As much as possible, I try to avoid making completely arbitrary decisions with my children. You know the ones. I'm talking about when you tell them "no" simply because that was the first response that came to mind. Or just because it is more convenient to tell them no than to let them make a mess pulling out yet another toy. Often, when I catch myself having made a completely arbitrary decision, I will change my mind. I'll say, "You know, I thought about it and actually I've decided that that is okay after all."
And then I read How to Land Your Kid in Therapy. The article talks about a lot of things that made me think. One small section talks about parents that don't actually say "no" and stick with it.
I started paying attention. My children negotiate a lot. Here's an example.
Me: When we get home it will be naptime. We'll have to go straight upstairs.
Them: Can we play a little first?
Me: No.
Them: Just one minute?
Me: Ok. Just one minute.
And then we really do play for only a short time. I usually feel like compromise and being flexible are good things to model, but as I started to pay attention I began to realize that my children seem to thing absolutely everything is up for negotiation.
I want to dress Ava. She wants to debate every single item of clothing and who gets to put it on how quickly. I want to get the children in the car and they want to choose a toy first. I say this is the last television show and they want just one more.

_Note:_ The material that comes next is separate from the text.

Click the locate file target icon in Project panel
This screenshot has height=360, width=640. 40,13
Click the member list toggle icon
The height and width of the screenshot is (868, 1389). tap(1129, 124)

Now, I don't want to give the impression that my children are out of control. They are usually very well behaved and their requests are often fairly reasonable and not particularly disruptive to routine. However, I'm not sure that I want the take home message to be that I can always be negotiated with and I never really mean what I say.
I feel like one end of the spectrum is the "I expect you do do what I say when I say it." school of parenting while the other end of the spectrum is the "My child is a person and should do whatever they want." end of the spectrum. I'd like to fall somewhere in the middle, where I respect them and take their wants and feelings into consideration, but they respect me as the parent and ultimate decision maker. I'm just not sure that I'm achieving that at the moment.
Anyway, it was an interesting train of thought and I'm trying to be a bit less negotiable for a while. Where do all of you fall on the spectrum?